Some of Sandeep Aggarwal's investments include US-based Venture Capital firm Lionbird, India-based full-stack cloud garage startup Fixcraft, and B2B ecommerce player in the aftermarket tyre vertical Tyreplex, among others.

Droom founder, his family office to invest in 10 to 12 startups

Monday July 19, 2021 , 3 min Read

Droom founder Sandeep Aggarwal and his family office have invested over Rs 25 crore in 18 startups, and they are looking at backing about 10 to 12 companies a year to support the burgeoning startup ecosystem in the country.


Speaking to PTI, Aggarwal said he, in his personal capacity and via his family office, has invested more than Rs 25 crore over the past few years across 18 startups that operate in segments like tech, fintech, healthcare and media content.

"When I came to India in 2011, India had less than 200 startups, a handful of VCs and angel investors, and the value of all public and private companies was less than 3 billion. I believe India will create $500 billion in new wealth by 2025 and $1 trillion by 2030 from the startup revolution," he added.
 Founder of Droom

Sandeep Agarwal, Founder, Droom

More than wealth creation, the amount of job creation, social transformation, and helping India to reclaim its old glory will be second to none, he added.


Some of Aggarwal's investments include US-based Venture Capital firm - Lionbird, India-based full-stack cloud garage startup Fixcraft, B2B ecommerce player in the aftermarket tyre vertical - Tyreplex, media and content company TSB Media Ventures, and DNA-based data storage solution Iridia among others.


In 2016, Aggarwal had invested close to Rs 4 crore in more than seven early-stage firms in India and overseas such as California-based firms Giveclub and Dataguise, Malaysia-based Duriana, Indonesia-based Dekoruma, and India-based Wittyfeed, Clan Connect, Wydr, Curo healthcare, and Shopsity.

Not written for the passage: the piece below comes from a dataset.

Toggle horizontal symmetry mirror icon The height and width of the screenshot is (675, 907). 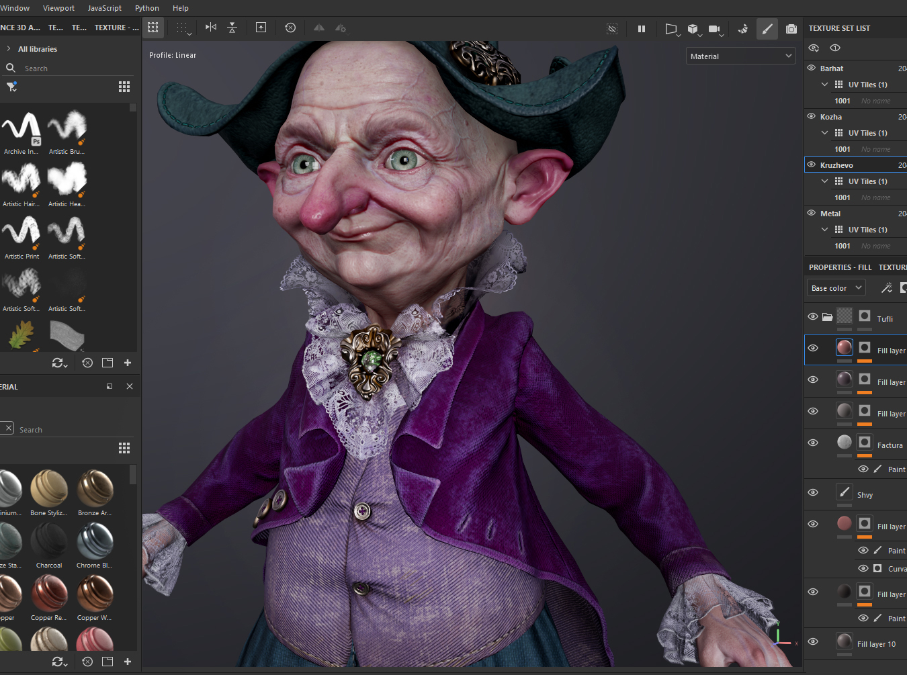(x=211, y=28)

Aggarwal noted that while many of the investments made in the earlier years were in personal capacity, the new ones are routed through his family office, Digital Karma and process is on for bringing together all the investments under the family office.

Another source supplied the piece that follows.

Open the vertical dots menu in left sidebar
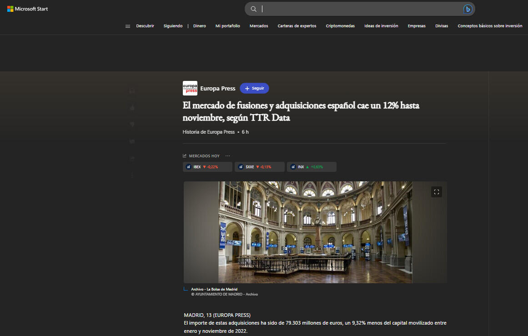The image size is (528, 336). 132,175
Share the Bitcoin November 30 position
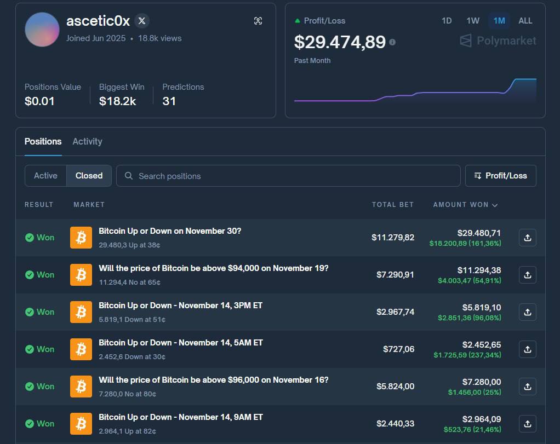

Aggarwal, who usually invests in angel or pre-Series A round - typically writing the first cheque - said he invests in selected startups with a long term view. At an average of $50,000 each being invested in 10 startups, the Droom founder is likely to pump in half a million dollars on his own.


"I want to make roughly 10 investments in a year, or could be 12 and then, I would like to do follow-on investments in 3-4 of those in subsequent rounds, I want to double down on some of the companies which are ahead of the curve. The average ticket size is about $50,000," he added.


Aggarwal stated that a more formal structure is being created under Digital Karma.

"What I'm doing this year onwards for the next two years is I'm teaming up with 3-4 more people...So each one of them might be bringing this amount (half a million) or slightly more than that and we might have a corpus of around say $2-3 million to deploy every year," he added.

Aggarwal had founded ecommerce platform ShopClues in 2011. He later founded Droom in 2014 as a tech and data science-driven online automobile marketplace. Droom currently has over 6.5 lakh automobiles listed on its platform. The company has raised over USD 125 million in six rounds of funding since its inception.


Aggarwal said almost all of his investee companies are in the tech space.


"Within tech, I like ecommerce or other consumer internet offerings - edutech, health-tech, ecommerce and lately, I have considered and probably will be investing more in D2C (direct to consumer) companies. I think a lot of them (D2C) brands are coming in health, beauty, fashion jewellery and other segments, and it makes sense given India's high domestic consumption...that sector is going to grow in a big way," he explained.